=== Task description ===
Send back the records exactly as written, with no images.

=== Input for this task ===

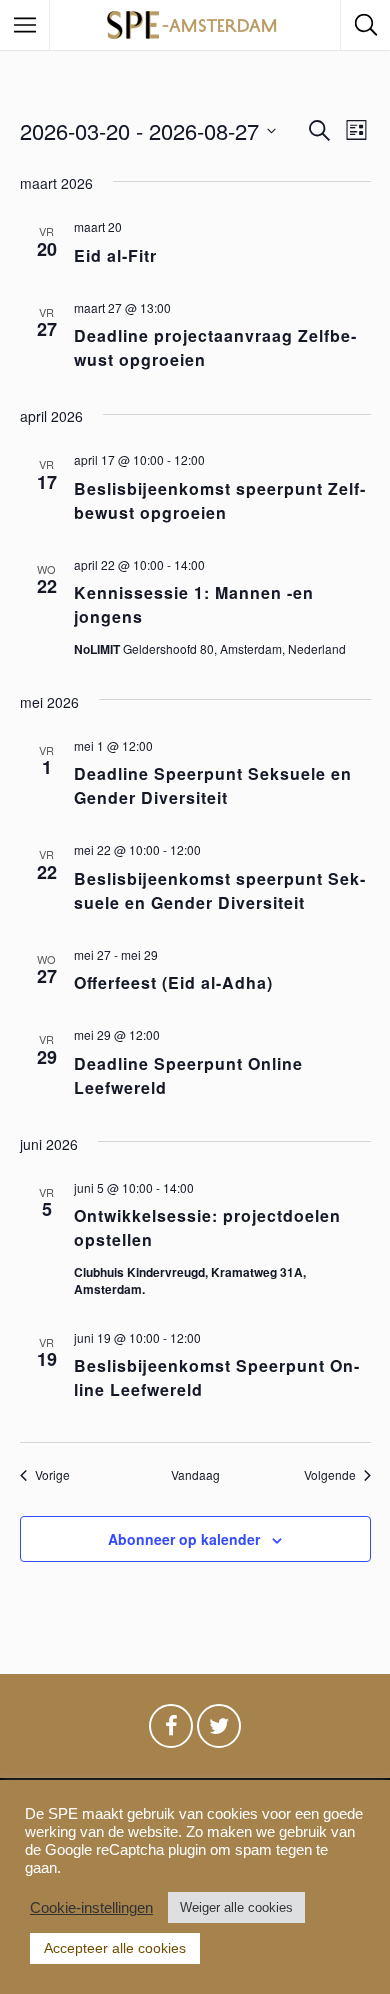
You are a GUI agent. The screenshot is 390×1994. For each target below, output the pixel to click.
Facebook (171, 1731)
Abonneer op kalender (184, 1539)
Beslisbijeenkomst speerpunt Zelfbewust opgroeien (219, 500)
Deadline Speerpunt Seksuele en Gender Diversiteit (213, 785)
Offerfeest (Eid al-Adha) (173, 982)
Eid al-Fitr (115, 255)
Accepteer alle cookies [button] (115, 1948)
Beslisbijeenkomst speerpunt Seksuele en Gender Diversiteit (219, 890)
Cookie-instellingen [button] (91, 1908)
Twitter (219, 1731)
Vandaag (195, 1475)
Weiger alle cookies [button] (236, 1907)
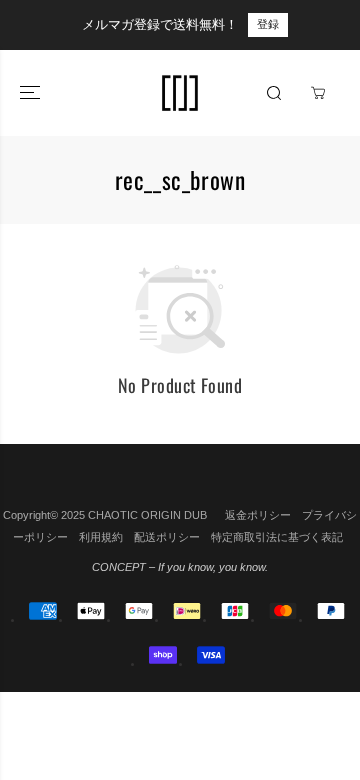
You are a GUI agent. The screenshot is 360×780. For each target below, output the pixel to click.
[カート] (318, 93)
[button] (32, 93)
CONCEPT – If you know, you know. (180, 567)
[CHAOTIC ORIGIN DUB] (180, 93)
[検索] (274, 93)
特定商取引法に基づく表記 (277, 537)
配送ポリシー (167, 537)
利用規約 (101, 537)
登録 (268, 24)
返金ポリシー (258, 515)
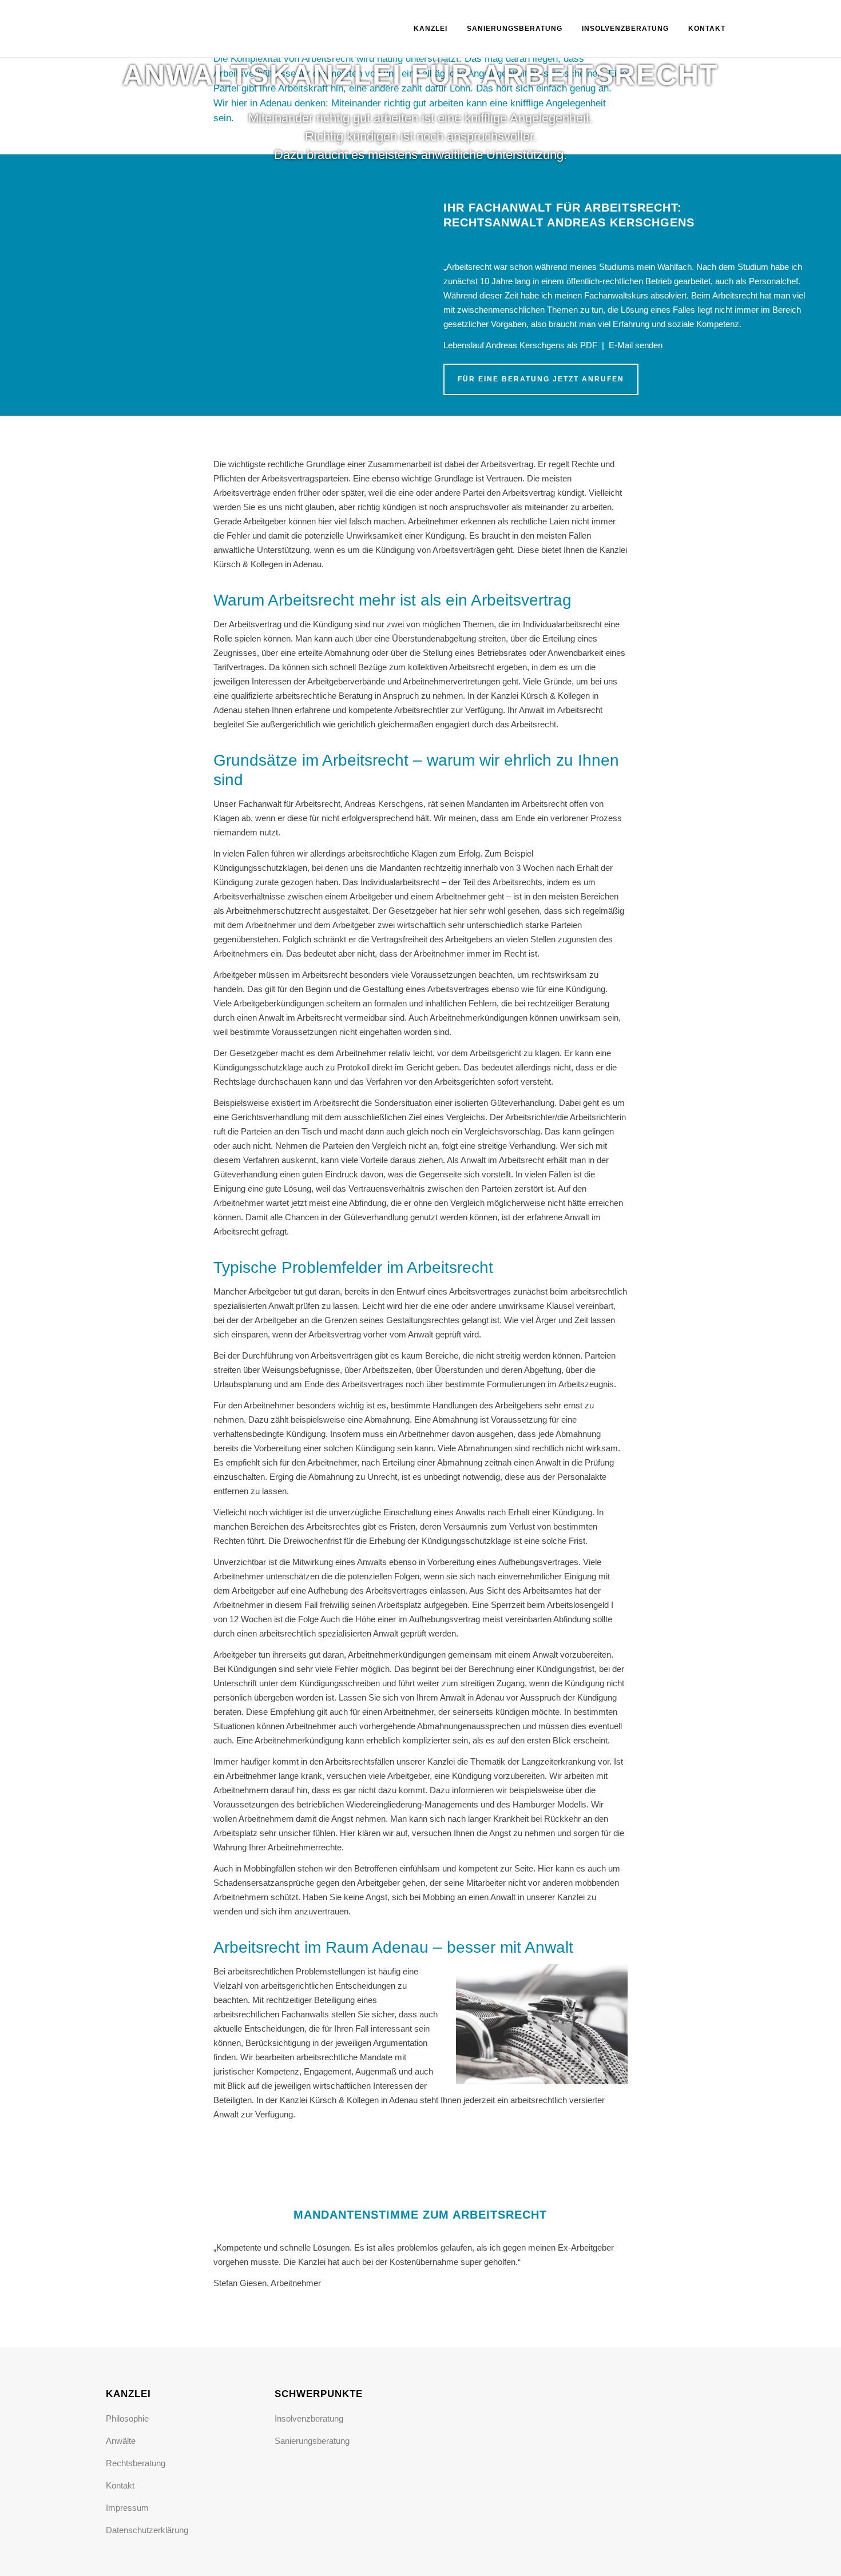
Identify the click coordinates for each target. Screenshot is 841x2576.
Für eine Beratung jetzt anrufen (541, 379)
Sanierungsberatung (312, 2441)
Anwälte (121, 2441)
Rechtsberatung (135, 2463)
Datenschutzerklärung (147, 2530)
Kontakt (120, 2485)
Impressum (127, 2508)
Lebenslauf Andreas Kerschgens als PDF (520, 345)
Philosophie (127, 2418)
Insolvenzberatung (309, 2418)
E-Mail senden (636, 345)
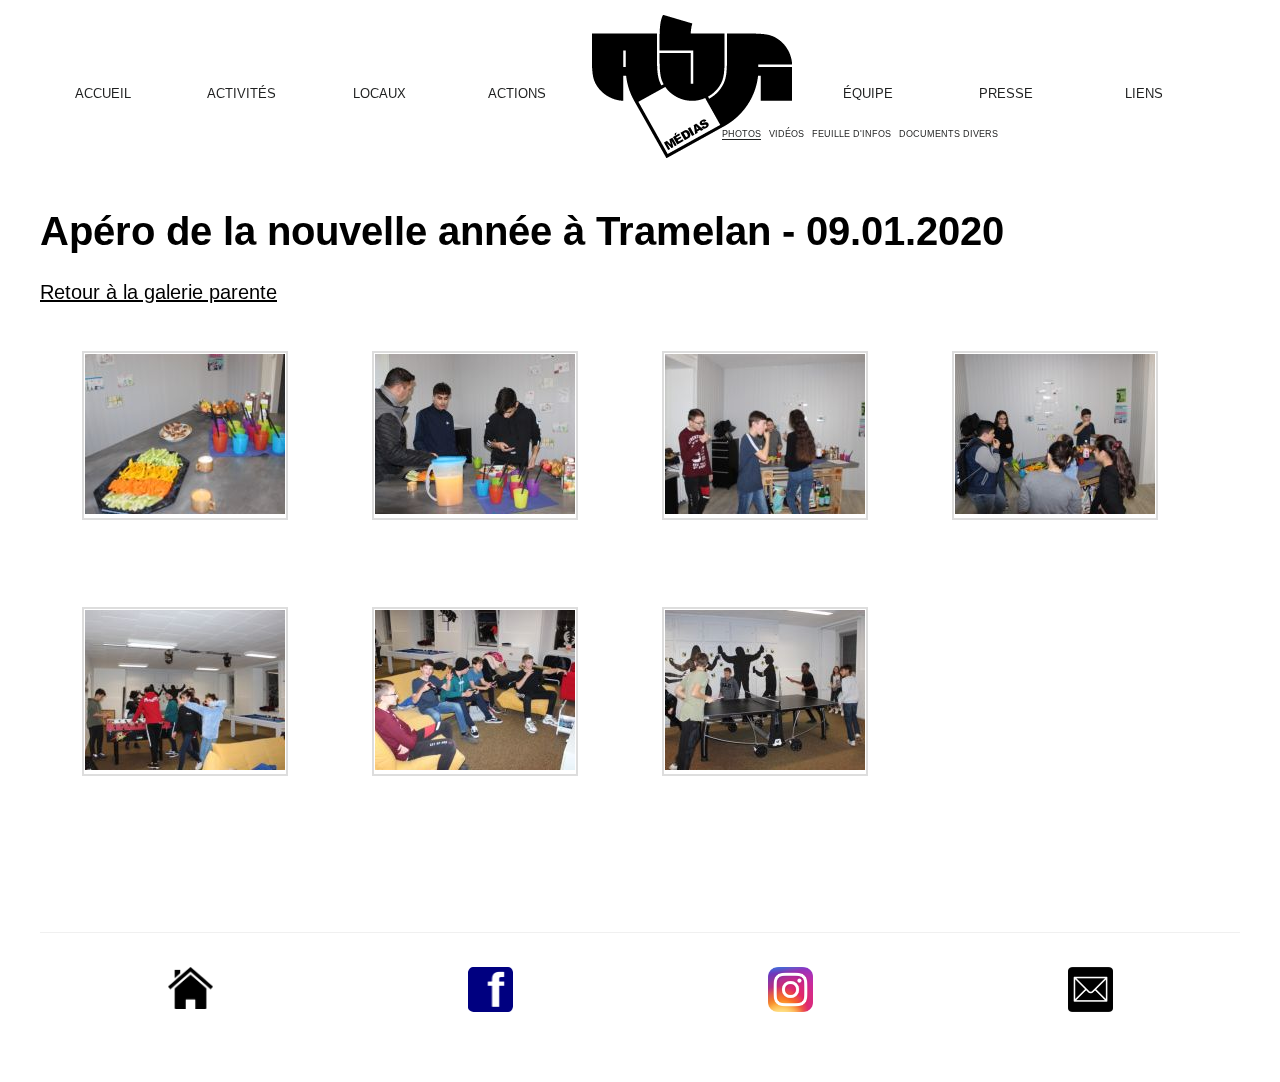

=== Reply ===
You are a GUI agent. The screenshot is 390×1994. For each target below, output the pixel to click.
Facebook (171, 1731)
Abonneer op kalender (184, 1539)
Beslisbijeenkomst speerpunt Zelfbewust opgroeien (219, 500)
Deadline Speerpunt Seksuele en Gender Diversiteit (213, 785)
Offerfeest (Eid al-Adha) (173, 982)
Eid al-Fitr (115, 255)
Accepteer alle cookies [button] (115, 1948)
Beslisbijeenkomst speerpunt Seksuele en Gender Diversiteit (219, 890)
Cookie-instellingen [button] (91, 1908)
Twitter (219, 1731)
Vandaag (195, 1475)
Weiger alle cookies [button] (236, 1907)
You are a GUI agent. The screenshot is 360×780. For each target below, output the pixel to click.
[カート] (318, 93)
[button] (32, 93)
CONCEPT – If you know, you know. (180, 567)
[CHAOTIC ORIGIN DUB] (180, 93)
[検索] (274, 93)
特定商取引法に基づく表記 (277, 537)
配送ポリシー (167, 537)
利用規約 (101, 537)
登録 (268, 24)
返金ポリシー (258, 515)
Identify the click coordinates for each target. Screenshot is 841x2576.
Für eine Beratung jetzt anrufen (541, 379)
Sanierungsberatung (312, 2441)
Anwälte (121, 2441)
Rechtsberatung (135, 2463)
Datenschutzerklärung (147, 2530)
Kontakt (120, 2485)
Impressum (127, 2508)
Lebenslauf Andreas Kerschgens als PDF (520, 345)
Philosophie (127, 2418)
Insolvenzberatung (309, 2418)
E-Mail senden (636, 345)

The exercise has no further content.